(Pixel coordinate grounding data)
----

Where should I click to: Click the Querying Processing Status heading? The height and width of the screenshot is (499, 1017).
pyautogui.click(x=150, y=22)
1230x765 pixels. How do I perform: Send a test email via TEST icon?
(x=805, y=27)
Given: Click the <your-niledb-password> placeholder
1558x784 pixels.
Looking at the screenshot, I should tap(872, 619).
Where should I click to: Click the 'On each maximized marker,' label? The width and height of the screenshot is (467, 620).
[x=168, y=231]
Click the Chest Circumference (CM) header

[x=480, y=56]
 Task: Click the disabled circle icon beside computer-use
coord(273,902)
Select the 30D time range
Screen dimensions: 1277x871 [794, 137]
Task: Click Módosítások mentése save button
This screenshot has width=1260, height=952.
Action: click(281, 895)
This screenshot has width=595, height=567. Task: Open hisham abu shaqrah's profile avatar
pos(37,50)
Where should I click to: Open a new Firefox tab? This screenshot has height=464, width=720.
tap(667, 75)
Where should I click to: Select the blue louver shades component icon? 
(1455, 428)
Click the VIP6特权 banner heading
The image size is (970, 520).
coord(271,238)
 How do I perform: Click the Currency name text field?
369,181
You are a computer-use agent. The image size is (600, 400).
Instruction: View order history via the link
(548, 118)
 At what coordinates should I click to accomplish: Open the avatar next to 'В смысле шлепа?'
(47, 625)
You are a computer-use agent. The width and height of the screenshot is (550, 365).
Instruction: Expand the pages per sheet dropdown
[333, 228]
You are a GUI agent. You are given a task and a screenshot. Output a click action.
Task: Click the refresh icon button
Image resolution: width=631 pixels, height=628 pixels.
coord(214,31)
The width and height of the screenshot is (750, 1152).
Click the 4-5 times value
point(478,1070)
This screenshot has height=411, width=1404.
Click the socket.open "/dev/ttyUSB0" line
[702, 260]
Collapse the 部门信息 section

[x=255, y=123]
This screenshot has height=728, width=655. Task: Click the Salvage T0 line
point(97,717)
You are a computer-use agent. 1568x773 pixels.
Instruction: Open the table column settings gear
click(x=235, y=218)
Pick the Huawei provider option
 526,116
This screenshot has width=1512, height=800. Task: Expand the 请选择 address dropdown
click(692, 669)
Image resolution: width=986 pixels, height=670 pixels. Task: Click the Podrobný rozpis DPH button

----

Please write out all of the records above, character for character.

## Task solution
Where should I click to: Click the Querying Processing Status heading? The height and width of the screenshot is (499, 1017).
pyautogui.click(x=150, y=22)
1230x765 pixels. How do I perform: Send a test email via TEST icon?
(x=805, y=27)
Given: Click the <your-niledb-password> placeholder
1558x784 pixels.
Looking at the screenshot, I should tap(872, 619).
Where should I click to: Click the 'On each maximized marker,' label? The width and height of the screenshot is (467, 620).
[x=168, y=231]
Click the Chest Circumference (CM) header

[x=480, y=56]
 Task: Click the disabled circle icon beside computer-use
coord(273,902)
Select the 30D time range
Screen dimensions: 1277x871 [794, 137]
Task: Click Módosítások mentése save button
This screenshot has width=1260, height=952.
Action: click(281, 895)
This screenshot has width=595, height=567. Task: Open hisham abu shaqrah's profile avatar
pos(37,50)
Where should I click to: Open a new Firefox tab? This screenshot has height=464, width=720.
tap(667, 75)
Where should I click to: Select the blue louver shades component icon? 
(1455, 428)
Click the VIP6特权 banner heading
The image size is (970, 520).
coord(271,238)
 How do I perform: Click the Currency name text field?
369,181
You are a computer-use agent. The image size is (600, 400).
Instruction: View order history via the link
(548, 118)
 At what coordinates should I click to accomplish: Open the avatar next to 'В смысле шлепа?'
(47, 625)
You are a computer-use agent. The width and height of the screenshot is (550, 365).
Instruction: Expand the pages per sheet dropdown
[333, 228]
You are a GUI agent. You are given a task and a screenshot. Output a click action.
Task: Click the refresh icon button
Image resolution: width=631 pixels, height=628 pixels.
coord(214,31)
The width and height of the screenshot is (750, 1152).
Click the 4-5 times value
point(478,1070)
This screenshot has height=411, width=1404.
Click the socket.open "/dev/ttyUSB0" line
[702, 260]
Collapse the 部门信息 section

[x=255, y=123]
This screenshot has height=728, width=655. Task: Click the Salvage T0 line
point(97,717)
You are a computer-use agent. 1568x773 pixels.
Instruction: Open the table column settings gear
click(x=235, y=218)
Pick the Huawei provider option
 526,116
This screenshot has width=1512, height=800. Task: Expand the 请选择 address dropdown
click(692, 669)
Image resolution: width=986 pixels, height=670 pixels. Task: Click the Podrobný rozpis DPH button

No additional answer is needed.